Predicted and Observed Absolute Binding Free Energies^a

no.	inhibitor	target	warhead	$\text{Δ}{G}_{\text{QM}}^{\text{W}}$	$\text{Δ}{G}_{\mathrm{cov}}^{\text{w}\to \text{p}}$	ΔGcal	ΔGexp	ΔGcal – ΔGexp	IC50 (nM)	PDB
1	boceprevir	Mpro	α-ketoamide	−6.26 ± 1.0	−3.41 ± 1.2	−9.67	−7.38	−2.29	4130	6WNP28
2	MI-23	Mpro	aldehyde	−6.84 ± 1.0	−4.46 ± 1.2	−11.30	−11.12	−0.18	7.6	7D3I25
3	11a	Mpro	aldehyde	−6.01 ± 1.0	−3.94 ± 1.2	−9.95	−9.97	0.02	53	6LZE26
4	PF00835231	Mpro	α-keto	−9.89 ± 1.0	−2.82 ± 1.2	−12.71	−13.11	0.40	0.27	6XHM31
5	PF07321332	Mpro	nitrile	−7.08 ± 1.0	−3.36 ± 1.2	−10.44	−11.65	1.21	3.11	7VH832
6	telaprevir	Mpro	α-ketoamide	−3.97 ± 1.0	−3.20 ± 1.2	−7.17	−6.5	−0.67	18000	7C7P29
7	13b	Mpro	α-ketoamide	−5.13 ± 1.0	−3.37 ± 1.2	−8.50	−8.46	−0.04	670	6Y2F30
8	MG132	Mpro	aldehyde	−7.68 ± 1.0	−0.69 ± 1.2	−8.37	−7.41	−0.96	3910	7CUU27
9	MG132	proteasome	aldehyde	−4.70 ± 1.0	−4.50 ± 1.2	−9.20	−9.00	−0.20	270	4NNN24
10	Bsc2189	proteasome	α-ketoamide	−5.49 ± 1.0	−4.29 ± 1.2	−9.78	−10.23	0.45	34	4NO824

^aThe calculations are based on the crystal structures. Only Bsc2189 is a proteasome inhibitor. MG132 is a dual inhibitor, and the rest of them are M^pro inhibitors. The error range is further discussed in the SI.

Figure 3.

Upper panel shows structures of Bsc2189 and MG132. The lower panel shows, on the left side, the cylinder structure of 20S proteasome, while the right-hand depicts the interactions between Bsc2189 and the β5 subunit of the 20S proteasome (PDB code: 4NO8).

Figure 4.

The left-hand panel shows the structure of M^pro. The right-hand panel shows the interactions between PF07321332 (orange) and the active site of M^pro (PDB code: 7VH8).

Figure 5.

Structures of the seven inhibitors targeting the M^pro.

In conclusion, we introduce here a simple yet a powerful method for evaluating the absolute binding free energies of covalent inhibitors.
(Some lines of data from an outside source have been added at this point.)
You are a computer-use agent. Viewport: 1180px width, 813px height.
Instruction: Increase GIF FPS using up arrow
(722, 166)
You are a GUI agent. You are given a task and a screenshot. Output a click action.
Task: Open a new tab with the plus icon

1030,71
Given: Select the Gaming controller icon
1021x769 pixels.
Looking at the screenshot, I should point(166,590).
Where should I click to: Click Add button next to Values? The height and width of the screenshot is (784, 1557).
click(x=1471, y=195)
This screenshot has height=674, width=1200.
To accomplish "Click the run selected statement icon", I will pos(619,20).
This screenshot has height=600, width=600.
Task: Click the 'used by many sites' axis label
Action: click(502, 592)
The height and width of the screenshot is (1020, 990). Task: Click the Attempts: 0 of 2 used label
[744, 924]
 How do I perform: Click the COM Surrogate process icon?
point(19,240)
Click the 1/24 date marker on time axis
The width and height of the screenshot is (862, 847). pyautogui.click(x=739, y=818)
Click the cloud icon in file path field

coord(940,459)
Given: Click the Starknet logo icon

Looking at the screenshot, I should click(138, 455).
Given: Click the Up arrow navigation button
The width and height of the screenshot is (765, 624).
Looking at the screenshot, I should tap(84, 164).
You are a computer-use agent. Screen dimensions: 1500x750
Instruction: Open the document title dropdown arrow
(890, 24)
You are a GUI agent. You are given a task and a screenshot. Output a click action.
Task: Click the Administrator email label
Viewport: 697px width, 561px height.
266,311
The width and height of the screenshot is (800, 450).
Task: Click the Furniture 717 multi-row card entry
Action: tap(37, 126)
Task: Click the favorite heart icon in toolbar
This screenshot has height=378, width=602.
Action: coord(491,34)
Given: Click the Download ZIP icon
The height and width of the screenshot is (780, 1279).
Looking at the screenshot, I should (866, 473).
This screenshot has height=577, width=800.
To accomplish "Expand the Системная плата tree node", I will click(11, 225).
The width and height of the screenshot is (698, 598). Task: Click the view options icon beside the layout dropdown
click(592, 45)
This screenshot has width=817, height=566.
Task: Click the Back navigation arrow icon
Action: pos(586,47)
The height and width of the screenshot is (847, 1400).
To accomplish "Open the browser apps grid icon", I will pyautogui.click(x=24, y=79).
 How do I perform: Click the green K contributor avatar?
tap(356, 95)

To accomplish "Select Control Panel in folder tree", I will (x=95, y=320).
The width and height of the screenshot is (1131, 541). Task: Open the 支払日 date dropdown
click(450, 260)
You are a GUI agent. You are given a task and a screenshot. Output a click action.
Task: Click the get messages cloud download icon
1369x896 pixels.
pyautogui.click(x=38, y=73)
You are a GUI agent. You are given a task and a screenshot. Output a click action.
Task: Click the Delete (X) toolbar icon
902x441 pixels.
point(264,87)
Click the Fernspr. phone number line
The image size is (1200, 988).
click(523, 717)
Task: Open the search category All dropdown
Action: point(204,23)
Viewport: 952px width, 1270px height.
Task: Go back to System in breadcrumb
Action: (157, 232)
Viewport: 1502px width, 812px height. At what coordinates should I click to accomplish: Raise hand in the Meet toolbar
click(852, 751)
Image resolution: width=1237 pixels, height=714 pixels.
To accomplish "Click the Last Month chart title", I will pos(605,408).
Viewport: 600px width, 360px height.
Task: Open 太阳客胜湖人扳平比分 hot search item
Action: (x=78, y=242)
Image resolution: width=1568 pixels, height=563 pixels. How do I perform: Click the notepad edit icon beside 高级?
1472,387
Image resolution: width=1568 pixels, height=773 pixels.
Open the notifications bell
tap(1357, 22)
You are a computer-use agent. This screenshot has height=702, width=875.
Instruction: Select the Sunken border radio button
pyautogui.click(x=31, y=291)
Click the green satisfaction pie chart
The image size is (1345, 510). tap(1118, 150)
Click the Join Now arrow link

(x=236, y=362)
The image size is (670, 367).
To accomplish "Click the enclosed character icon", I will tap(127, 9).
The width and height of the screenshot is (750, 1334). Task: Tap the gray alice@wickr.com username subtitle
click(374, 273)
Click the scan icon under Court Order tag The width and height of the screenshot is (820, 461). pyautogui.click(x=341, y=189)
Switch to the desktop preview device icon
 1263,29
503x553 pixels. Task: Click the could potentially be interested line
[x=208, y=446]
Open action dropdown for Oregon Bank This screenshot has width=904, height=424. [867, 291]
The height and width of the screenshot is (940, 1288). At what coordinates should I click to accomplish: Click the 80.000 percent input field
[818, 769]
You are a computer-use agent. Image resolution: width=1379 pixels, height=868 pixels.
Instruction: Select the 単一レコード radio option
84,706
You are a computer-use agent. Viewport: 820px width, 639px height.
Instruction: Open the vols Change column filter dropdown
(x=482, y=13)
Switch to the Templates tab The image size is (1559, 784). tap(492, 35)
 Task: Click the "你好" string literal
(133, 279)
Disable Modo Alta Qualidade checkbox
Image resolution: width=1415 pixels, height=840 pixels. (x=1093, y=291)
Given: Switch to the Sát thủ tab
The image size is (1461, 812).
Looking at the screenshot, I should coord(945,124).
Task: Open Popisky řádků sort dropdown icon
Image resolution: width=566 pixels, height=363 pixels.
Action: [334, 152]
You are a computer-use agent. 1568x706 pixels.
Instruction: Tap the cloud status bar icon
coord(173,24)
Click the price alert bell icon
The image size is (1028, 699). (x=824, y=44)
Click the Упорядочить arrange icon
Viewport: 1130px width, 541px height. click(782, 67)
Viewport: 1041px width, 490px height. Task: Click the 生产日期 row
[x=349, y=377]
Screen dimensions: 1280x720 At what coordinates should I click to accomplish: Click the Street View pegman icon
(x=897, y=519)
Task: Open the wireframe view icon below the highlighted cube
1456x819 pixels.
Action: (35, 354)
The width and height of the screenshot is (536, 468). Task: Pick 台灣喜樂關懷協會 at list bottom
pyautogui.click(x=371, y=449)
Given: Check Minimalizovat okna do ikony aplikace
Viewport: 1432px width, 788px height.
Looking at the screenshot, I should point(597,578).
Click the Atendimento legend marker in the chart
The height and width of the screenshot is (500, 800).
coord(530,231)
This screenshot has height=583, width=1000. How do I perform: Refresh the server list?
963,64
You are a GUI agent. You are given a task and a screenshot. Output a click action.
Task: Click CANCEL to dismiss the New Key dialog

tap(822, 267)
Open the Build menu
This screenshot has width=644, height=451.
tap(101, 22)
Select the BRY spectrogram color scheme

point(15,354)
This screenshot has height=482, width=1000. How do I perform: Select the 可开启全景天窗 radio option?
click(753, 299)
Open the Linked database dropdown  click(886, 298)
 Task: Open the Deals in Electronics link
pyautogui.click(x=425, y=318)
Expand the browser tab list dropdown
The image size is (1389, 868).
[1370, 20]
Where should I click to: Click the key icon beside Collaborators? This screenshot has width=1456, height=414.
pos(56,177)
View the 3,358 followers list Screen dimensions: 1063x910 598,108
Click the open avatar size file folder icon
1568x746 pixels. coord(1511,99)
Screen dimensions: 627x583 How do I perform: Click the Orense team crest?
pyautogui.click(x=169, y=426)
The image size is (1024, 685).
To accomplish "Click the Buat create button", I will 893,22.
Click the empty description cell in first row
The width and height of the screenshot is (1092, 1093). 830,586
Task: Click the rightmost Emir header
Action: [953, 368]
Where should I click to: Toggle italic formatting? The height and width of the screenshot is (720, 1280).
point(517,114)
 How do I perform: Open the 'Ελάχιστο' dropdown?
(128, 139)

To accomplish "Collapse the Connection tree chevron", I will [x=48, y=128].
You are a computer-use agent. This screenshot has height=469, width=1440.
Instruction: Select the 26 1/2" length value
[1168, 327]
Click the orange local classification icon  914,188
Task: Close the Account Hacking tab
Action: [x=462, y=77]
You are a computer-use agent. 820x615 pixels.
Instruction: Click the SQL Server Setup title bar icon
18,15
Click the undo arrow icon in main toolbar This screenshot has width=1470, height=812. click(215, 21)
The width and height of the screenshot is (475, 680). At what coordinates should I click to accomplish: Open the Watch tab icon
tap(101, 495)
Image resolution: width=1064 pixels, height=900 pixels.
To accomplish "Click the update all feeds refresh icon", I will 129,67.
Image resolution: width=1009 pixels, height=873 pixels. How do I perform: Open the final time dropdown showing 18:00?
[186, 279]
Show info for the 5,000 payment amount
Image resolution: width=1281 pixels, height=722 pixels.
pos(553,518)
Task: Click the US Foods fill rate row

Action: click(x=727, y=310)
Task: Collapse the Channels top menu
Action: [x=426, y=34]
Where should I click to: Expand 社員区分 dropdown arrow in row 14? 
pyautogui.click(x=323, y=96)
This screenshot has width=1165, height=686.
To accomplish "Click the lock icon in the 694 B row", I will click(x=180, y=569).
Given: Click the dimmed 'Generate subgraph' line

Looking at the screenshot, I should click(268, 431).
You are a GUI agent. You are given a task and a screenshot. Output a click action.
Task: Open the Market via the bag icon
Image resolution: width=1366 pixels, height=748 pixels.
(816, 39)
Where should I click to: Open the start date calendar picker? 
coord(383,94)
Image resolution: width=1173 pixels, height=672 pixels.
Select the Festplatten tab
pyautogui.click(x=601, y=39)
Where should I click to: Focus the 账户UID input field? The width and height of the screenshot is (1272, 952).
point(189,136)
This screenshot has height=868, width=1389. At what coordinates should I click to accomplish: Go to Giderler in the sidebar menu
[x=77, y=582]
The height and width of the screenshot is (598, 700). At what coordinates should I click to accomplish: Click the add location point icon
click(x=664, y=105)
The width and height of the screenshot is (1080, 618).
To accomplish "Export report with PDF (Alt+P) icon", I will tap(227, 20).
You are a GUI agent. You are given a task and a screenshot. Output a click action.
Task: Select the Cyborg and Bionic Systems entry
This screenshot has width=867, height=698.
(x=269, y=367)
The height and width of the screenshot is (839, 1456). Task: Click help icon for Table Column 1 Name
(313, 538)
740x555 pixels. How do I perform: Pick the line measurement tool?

Our results demonstrate excellent performance in predicting ABFEs for cases where the warheads are significantly different. The method is significantly faster than any QM/MM or alchemical FEP-based simulation techniques for such cases (see SI). The reliability of our method in accurate and fast prediction of ABFEs warrants its application in rapid design and evaluation of the binding efficiency of novel covalent inhibitors especially in the current crisis of SARS-CoV-2 infection and in long-standing research of targeted protein degradation.